It was local podcaster Javier Leiva who first featured the prank caller scammer—the first two of his calls reported in 1992, and one of the last in March 2004—on his Pretend podcast back in October 2019. His coverage of the nationwide prank later drew the attention of WAG Entertainment, who approached Leiva about his work in September 2021 and tapped him for the docuseries to provide his research and contacts to help piece the story together.

“They interviewed me for five hours about some of the most famous parts of the crime,” he says. (Peep his appearance in Episode 3!)

Don't Pick Up the Phone Netflix Javier

The crime itself is an interesting one. For 10 years, hoax caller David Richard Stewart was accused of pretending to be a police officer to convince fast-food managers to strip-search employees. Stewart would remain on the phone with the managers and ask them to ask their female employees to do other tasks like jog naked and perform jumping jacks.

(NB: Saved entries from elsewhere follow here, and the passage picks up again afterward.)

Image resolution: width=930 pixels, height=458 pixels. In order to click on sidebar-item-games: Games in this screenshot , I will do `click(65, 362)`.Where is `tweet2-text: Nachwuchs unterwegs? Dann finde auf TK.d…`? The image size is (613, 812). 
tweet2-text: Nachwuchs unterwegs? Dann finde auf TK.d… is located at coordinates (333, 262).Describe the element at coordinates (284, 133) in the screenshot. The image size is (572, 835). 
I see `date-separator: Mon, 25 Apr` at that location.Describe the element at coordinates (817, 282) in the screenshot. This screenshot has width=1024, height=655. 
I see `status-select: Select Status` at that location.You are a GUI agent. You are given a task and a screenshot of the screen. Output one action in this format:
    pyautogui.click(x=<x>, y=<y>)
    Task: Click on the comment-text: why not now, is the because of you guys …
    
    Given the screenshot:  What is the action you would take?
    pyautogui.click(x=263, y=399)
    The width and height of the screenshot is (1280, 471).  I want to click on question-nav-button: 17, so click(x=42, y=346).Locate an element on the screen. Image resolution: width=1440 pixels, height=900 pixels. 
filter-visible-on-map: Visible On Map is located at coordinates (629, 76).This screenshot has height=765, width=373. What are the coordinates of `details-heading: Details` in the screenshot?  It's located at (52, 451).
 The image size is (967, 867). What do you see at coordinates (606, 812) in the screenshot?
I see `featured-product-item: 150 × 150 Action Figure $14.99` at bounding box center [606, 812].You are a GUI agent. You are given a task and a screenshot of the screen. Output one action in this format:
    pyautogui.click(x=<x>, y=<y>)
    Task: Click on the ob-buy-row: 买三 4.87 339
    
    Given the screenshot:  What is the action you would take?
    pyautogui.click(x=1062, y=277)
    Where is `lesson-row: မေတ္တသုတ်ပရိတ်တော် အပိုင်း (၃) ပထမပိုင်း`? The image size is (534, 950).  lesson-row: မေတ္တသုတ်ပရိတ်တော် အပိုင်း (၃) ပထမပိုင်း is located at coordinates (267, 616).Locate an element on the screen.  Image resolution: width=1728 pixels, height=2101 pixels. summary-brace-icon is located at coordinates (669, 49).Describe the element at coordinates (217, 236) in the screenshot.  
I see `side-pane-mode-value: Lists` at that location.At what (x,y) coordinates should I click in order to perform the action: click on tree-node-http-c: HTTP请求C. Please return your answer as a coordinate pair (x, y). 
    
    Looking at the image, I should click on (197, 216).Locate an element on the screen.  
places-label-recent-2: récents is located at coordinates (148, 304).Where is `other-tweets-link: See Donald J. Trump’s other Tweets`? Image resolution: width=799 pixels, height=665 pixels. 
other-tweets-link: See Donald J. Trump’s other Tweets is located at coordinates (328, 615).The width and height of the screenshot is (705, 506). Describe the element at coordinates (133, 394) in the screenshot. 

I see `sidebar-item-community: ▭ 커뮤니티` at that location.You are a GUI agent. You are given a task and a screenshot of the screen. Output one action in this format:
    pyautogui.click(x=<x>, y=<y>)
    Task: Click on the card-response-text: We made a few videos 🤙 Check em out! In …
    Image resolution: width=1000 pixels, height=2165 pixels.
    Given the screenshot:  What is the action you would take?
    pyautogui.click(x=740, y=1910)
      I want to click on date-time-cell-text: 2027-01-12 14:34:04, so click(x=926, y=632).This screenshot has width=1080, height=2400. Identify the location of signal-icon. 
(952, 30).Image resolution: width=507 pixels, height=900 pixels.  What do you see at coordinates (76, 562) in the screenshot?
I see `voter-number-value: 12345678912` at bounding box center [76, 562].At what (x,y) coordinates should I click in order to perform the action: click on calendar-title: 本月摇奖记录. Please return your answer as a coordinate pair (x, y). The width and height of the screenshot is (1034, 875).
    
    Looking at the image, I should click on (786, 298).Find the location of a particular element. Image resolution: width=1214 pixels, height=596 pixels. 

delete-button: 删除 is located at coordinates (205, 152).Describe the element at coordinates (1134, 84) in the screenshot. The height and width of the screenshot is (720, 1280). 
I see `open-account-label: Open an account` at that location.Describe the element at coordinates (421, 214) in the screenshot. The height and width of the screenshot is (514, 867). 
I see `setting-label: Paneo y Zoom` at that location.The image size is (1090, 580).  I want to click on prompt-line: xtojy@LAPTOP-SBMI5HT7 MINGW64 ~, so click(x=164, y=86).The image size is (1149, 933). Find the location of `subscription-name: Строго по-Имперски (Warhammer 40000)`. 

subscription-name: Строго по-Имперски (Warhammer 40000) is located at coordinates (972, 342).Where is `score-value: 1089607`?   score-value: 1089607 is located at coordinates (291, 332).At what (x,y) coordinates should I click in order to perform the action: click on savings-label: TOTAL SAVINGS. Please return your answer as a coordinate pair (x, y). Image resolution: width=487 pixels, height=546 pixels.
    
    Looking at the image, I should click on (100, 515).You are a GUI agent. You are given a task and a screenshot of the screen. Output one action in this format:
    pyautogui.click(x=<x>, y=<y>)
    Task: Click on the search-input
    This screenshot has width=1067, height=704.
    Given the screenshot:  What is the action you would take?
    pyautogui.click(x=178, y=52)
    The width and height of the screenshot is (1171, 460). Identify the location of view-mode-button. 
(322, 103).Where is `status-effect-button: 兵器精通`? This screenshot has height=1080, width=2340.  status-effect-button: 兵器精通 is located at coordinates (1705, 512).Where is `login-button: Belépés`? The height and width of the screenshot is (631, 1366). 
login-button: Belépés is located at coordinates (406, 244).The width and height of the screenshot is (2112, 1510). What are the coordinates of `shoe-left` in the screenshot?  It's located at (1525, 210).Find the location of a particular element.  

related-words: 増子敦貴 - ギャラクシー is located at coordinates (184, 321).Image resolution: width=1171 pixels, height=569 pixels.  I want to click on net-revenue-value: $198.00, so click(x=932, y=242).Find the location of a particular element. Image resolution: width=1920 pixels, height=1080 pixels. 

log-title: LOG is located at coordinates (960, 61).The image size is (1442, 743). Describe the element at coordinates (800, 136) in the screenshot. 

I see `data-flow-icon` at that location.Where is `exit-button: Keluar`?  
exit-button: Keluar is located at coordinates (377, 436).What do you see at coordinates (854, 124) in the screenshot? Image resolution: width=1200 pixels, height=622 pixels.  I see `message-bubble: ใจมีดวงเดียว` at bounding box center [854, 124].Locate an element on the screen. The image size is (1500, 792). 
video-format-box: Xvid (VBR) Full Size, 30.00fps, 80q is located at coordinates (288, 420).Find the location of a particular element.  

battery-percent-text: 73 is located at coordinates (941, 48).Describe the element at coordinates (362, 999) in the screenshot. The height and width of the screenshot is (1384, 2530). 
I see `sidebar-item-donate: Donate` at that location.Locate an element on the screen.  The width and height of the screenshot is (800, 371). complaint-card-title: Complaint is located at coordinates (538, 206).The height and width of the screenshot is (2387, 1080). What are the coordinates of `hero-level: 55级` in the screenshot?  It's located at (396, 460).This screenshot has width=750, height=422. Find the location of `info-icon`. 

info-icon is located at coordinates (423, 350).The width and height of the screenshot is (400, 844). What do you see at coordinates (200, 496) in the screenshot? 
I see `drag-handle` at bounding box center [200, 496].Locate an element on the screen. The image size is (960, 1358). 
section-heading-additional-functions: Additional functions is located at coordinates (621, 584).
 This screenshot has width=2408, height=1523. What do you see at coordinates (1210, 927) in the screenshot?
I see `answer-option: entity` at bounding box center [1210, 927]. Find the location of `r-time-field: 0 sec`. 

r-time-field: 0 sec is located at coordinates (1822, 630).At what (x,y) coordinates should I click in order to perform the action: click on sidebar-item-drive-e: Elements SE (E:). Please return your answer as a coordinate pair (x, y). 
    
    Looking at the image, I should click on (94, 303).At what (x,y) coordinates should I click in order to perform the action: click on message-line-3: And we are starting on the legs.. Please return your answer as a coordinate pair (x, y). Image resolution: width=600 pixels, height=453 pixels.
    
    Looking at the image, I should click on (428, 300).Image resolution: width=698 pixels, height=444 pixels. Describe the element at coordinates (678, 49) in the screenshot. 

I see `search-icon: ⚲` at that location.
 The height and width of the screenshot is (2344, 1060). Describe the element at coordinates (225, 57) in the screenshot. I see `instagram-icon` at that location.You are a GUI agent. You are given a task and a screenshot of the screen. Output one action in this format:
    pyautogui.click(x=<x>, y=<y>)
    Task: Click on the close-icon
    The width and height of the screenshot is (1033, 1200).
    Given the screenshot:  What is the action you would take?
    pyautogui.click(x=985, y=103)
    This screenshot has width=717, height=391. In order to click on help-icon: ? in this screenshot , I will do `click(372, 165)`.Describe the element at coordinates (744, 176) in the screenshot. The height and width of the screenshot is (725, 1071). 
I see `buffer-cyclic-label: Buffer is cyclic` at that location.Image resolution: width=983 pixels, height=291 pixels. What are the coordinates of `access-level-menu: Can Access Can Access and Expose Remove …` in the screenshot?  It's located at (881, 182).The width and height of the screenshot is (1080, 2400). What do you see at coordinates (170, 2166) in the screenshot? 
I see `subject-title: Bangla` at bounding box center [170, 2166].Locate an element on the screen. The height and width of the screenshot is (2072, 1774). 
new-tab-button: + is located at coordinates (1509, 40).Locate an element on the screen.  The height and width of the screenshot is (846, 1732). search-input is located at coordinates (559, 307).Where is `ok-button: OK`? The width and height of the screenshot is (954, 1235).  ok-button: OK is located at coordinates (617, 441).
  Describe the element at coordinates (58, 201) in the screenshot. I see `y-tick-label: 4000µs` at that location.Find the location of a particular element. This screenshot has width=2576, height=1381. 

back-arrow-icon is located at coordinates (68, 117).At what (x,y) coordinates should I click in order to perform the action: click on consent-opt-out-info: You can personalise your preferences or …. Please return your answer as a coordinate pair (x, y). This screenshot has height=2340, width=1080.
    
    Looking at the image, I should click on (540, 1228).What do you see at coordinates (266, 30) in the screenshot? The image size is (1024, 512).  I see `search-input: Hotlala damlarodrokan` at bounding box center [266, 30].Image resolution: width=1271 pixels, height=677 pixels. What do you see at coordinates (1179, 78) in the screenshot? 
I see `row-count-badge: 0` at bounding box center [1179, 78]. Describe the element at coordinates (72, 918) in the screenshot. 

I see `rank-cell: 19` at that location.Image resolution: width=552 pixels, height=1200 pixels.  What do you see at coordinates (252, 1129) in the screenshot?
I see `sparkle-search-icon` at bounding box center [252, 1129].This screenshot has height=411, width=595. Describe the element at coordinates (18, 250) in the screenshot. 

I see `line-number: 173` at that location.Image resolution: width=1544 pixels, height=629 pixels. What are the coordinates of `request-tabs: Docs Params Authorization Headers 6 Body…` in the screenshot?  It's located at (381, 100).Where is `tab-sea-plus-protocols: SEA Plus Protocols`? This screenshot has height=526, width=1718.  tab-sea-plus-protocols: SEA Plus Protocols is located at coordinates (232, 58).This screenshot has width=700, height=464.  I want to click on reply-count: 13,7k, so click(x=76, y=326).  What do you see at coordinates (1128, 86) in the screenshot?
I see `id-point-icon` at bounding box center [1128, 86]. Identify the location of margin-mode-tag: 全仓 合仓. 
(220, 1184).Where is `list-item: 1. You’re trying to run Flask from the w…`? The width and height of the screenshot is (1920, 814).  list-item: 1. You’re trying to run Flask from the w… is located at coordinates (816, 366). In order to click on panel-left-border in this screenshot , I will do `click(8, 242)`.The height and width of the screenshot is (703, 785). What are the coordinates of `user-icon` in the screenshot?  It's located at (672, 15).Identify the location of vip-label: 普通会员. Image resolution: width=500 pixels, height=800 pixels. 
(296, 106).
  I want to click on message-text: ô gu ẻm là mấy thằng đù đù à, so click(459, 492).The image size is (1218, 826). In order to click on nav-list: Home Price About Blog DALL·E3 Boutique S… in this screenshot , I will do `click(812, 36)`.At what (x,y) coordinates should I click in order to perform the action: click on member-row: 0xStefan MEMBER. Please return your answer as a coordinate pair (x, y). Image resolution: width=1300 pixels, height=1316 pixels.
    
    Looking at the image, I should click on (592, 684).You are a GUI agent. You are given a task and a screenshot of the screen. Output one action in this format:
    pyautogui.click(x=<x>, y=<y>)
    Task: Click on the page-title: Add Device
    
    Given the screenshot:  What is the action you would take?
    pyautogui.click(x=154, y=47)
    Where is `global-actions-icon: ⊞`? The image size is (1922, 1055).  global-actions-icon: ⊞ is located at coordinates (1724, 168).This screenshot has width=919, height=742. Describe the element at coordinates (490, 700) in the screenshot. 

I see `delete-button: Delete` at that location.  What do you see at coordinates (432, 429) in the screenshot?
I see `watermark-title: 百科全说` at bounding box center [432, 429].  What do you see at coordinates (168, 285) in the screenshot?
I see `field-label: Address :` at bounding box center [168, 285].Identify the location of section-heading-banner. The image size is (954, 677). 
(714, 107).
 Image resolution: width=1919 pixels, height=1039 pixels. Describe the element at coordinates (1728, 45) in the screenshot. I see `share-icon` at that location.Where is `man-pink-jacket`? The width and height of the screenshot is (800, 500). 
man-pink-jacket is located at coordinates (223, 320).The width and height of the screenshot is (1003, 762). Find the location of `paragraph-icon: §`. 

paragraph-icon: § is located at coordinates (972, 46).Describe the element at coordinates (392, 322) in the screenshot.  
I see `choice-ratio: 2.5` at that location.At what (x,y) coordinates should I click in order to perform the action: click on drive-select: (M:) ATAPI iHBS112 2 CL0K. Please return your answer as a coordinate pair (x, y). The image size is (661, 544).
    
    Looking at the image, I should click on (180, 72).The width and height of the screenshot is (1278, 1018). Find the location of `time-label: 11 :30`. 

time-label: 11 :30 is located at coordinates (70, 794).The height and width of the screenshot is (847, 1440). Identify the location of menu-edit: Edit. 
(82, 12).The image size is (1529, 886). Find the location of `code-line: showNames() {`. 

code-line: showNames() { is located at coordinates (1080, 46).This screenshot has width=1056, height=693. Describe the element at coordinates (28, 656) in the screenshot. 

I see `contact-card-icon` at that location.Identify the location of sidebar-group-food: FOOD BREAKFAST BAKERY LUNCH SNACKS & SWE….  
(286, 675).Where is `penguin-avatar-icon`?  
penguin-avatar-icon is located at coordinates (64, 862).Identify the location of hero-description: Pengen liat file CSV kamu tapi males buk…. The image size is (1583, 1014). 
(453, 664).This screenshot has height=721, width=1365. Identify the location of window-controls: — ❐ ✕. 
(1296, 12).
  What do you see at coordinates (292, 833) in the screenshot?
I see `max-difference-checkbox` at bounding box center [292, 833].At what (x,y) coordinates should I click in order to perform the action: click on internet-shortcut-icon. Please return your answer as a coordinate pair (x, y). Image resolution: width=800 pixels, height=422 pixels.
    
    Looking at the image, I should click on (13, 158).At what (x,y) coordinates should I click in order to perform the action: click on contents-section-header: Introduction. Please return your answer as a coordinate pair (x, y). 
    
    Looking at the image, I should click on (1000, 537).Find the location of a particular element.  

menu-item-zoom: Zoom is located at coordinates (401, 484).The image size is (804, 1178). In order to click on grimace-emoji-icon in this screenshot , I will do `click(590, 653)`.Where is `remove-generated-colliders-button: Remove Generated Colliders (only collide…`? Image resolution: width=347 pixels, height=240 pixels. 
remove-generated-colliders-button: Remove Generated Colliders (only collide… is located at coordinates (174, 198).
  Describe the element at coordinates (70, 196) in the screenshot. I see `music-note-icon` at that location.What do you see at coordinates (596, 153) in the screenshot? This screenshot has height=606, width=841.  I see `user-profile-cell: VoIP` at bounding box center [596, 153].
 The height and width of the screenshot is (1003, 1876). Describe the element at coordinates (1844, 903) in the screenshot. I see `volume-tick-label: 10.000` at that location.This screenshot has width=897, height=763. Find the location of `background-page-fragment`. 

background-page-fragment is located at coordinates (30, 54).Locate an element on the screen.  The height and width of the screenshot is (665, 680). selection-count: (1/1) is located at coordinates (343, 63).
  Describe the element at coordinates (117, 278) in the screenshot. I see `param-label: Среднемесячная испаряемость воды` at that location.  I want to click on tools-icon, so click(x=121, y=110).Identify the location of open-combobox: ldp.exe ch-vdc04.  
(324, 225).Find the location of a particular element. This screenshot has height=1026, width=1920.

Some of the managers ended up violating employees such as Louise Ogborn, an 18-year-old McDonald’s employee who was strip searched and forced to perform sexual acts on the manager’s fiance. 

“These are people who would have never done that if they weren’t following an order from an authority figure,” says Leiva. 

Ogborn’s act was caught on closed-circuit camera, launching an investigation that led to Stewart being charged and arrested with impersonating a police officer and soliciting sodomy in 2004. However, Stewart was acquitted of all charges two years later.  

“People are fascinated with con artists because they’re more likely to fall prey to a conniving scammer, unlike serial killers,” says Leiva. “This documentary shows how a master manipulator can convince ordinary people to commit crimes on their behalf.”

Leiva adds: “It’s kind of cool to think these stories that I found are something somebody thought would make a great docuseries on Netflix. If you told me five years ago when I started this podcast I would end up on Netflix, I would have laughed.”

Certainly, the crime is no laughing matter—but it is next-level to see a local face on Netflix (!).